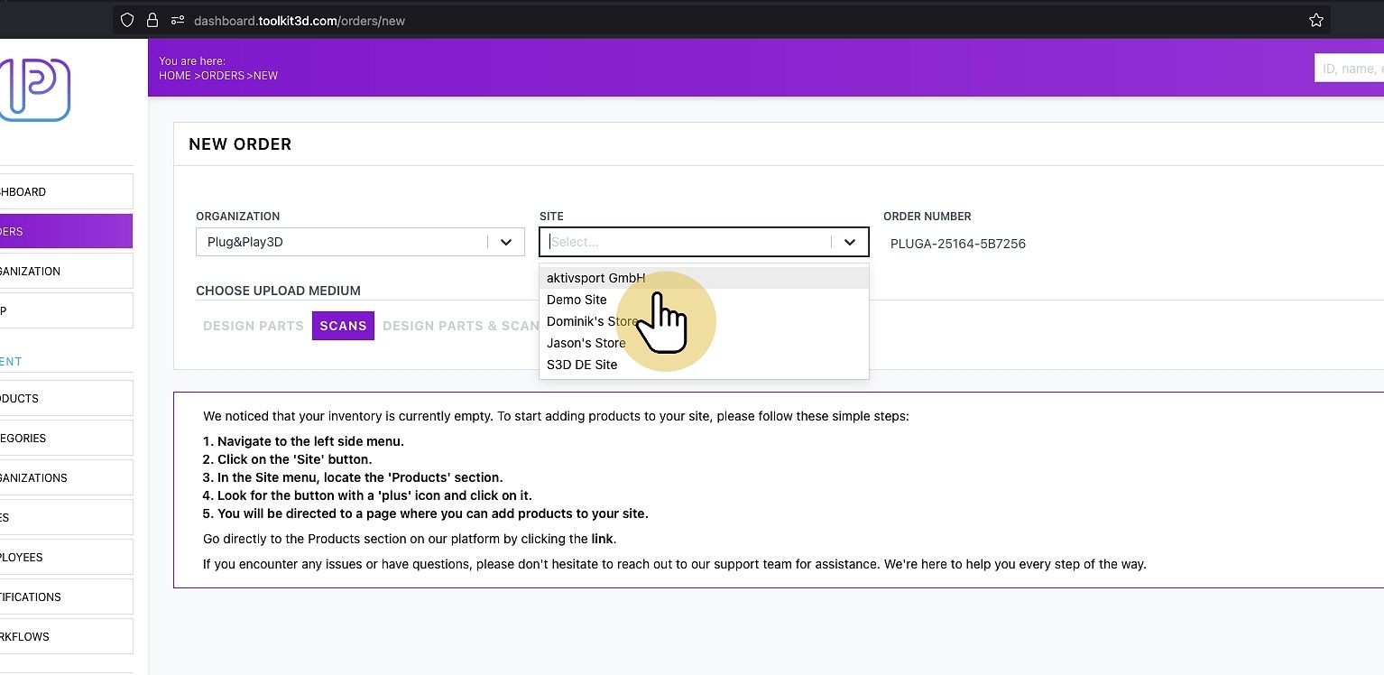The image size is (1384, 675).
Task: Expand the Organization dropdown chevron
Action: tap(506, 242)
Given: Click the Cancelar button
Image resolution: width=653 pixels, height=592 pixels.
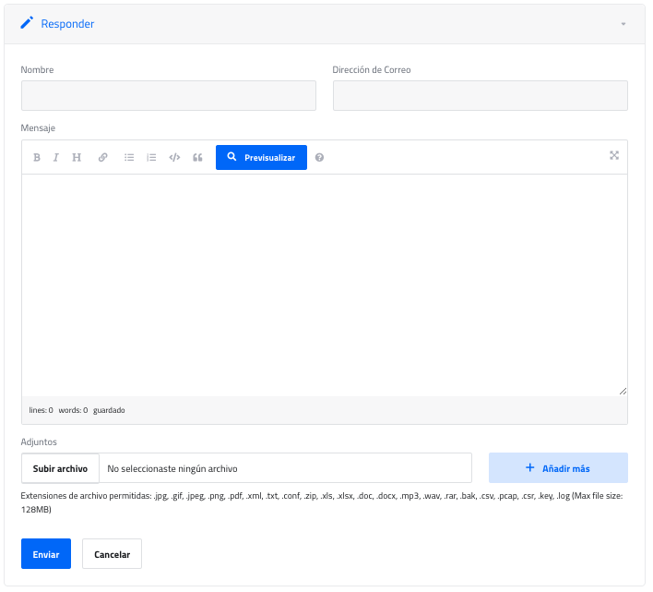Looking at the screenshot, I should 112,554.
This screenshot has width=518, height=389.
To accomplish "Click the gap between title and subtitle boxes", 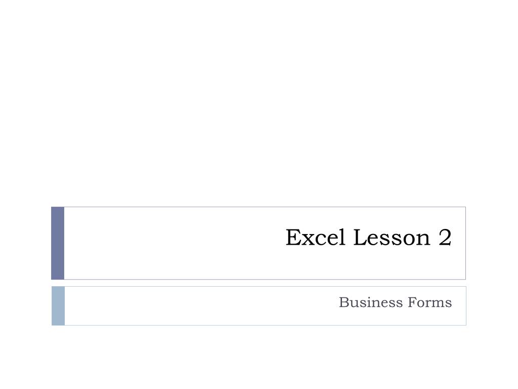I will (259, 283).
+-------+
WHAT THE EXERCISE ASKS: Retype the lines above exactly as they appear, from the line containing "Given: Click the Cancelar button" through the line containing "This screenshot has width=518, height=389.", and leave out any pictures.

SOLUTION TO THIS PROBLEM:
Given: Click the Cancelar button
Image resolution: width=653 pixels, height=592 pixels.
Looking at the screenshot, I should 112,554.
This screenshot has width=518, height=389.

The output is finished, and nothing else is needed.